[Collected data]
==*==

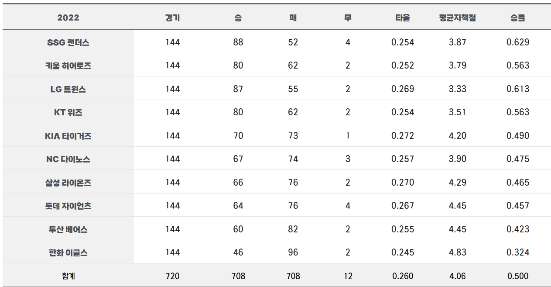Select 한화 이글스 ERA value 4.83
551x287 pixels.
pos(457,252)
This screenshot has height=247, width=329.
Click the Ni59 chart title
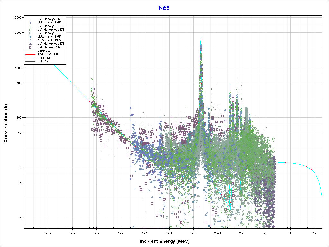164,7
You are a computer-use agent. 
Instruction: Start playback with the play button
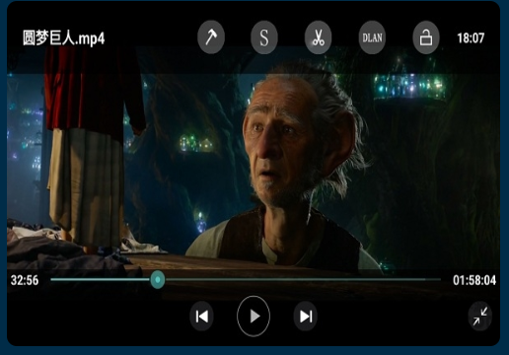coord(254,317)
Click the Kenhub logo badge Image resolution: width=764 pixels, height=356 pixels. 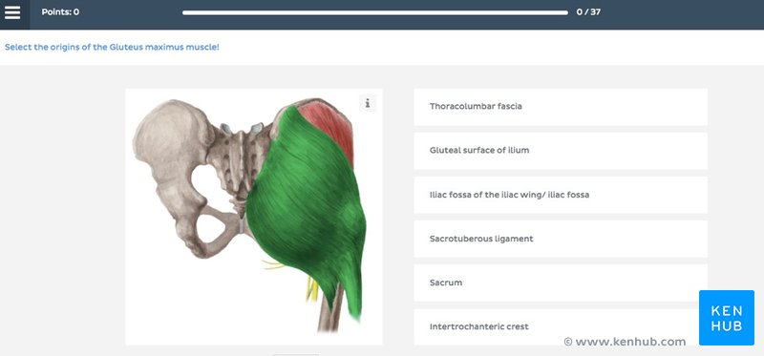(x=727, y=318)
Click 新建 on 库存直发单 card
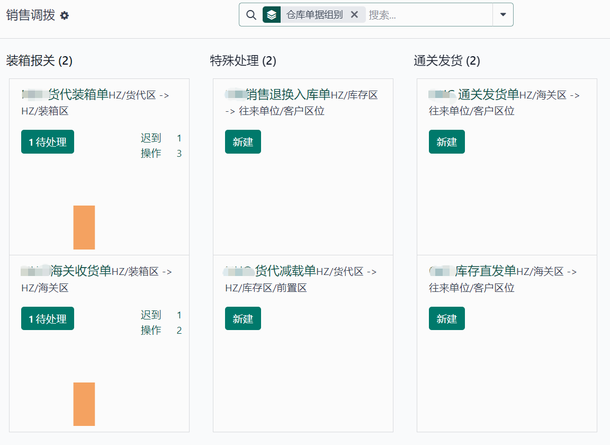 coord(446,318)
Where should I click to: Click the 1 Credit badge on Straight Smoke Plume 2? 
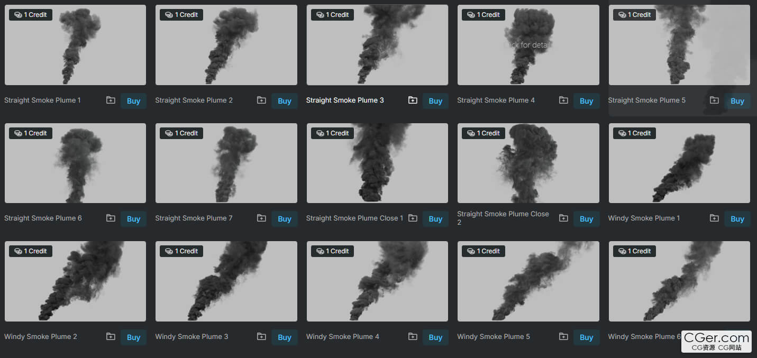coord(181,15)
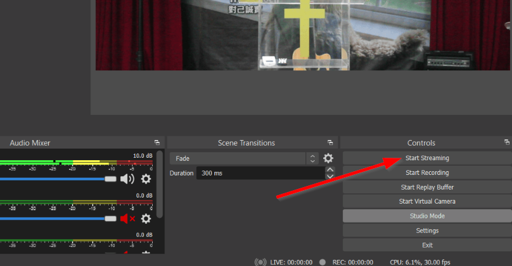This screenshot has width=512, height=266.
Task: Pop out the Scene Transitions dock
Action: coord(330,142)
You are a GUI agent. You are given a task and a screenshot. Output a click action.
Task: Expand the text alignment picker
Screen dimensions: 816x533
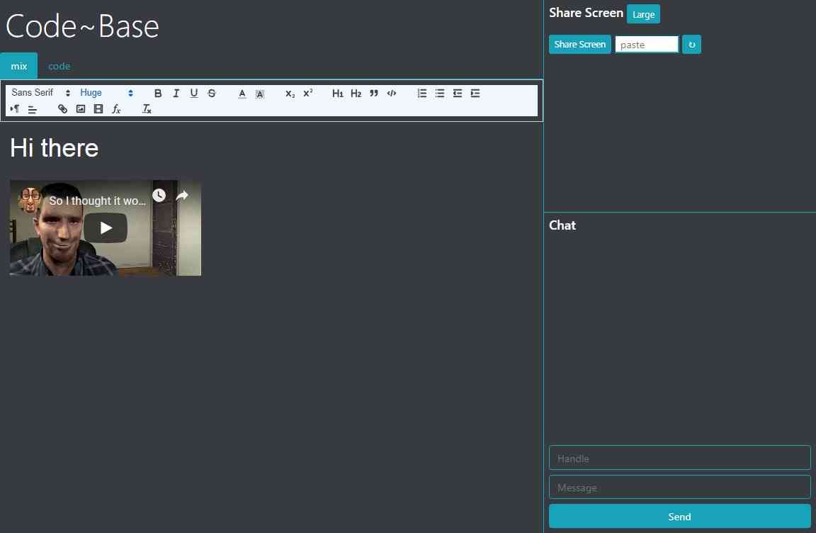coord(33,109)
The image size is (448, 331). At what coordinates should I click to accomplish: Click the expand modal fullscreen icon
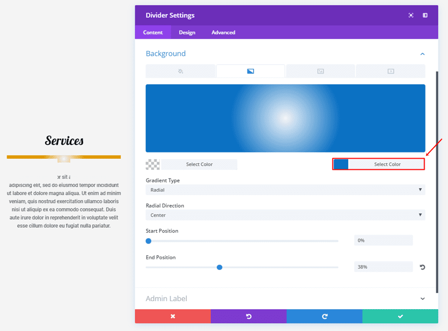pyautogui.click(x=411, y=15)
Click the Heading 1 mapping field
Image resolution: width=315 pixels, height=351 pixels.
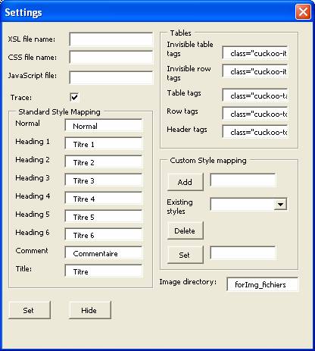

==*==

[DIRECTIONS]:
In the records above, find the line containing "You are a GUI". Reproduce it and every line after it through the last line, omitting pictures.

[SOLUTION FOR THIS PROBLEM]:
You are a GUI agent. You are given a task and a screenshot. Output a click action.
Task: Expand the text alignment picker
Screen dimensions: 816x533
coord(33,109)
The image size is (448, 331). At what coordinates should I click to accomplish: Click the expand modal fullscreen icon
pyautogui.click(x=411, y=15)
Click the Heading 1 mapping field
Image resolution: width=315 pixels, height=351 pixels.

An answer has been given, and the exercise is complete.